- _Direction_: Locate each line below that contains the word "screenshot", and copy those lines in full.

- _Stored rows_:
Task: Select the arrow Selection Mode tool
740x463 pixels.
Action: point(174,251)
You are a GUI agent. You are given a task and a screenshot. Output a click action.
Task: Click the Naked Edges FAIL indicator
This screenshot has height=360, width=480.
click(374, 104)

- _Solution_:
You are a GUI agent. You are given a task and a screenshot. Output a click action.
This screenshot has height=360, width=480.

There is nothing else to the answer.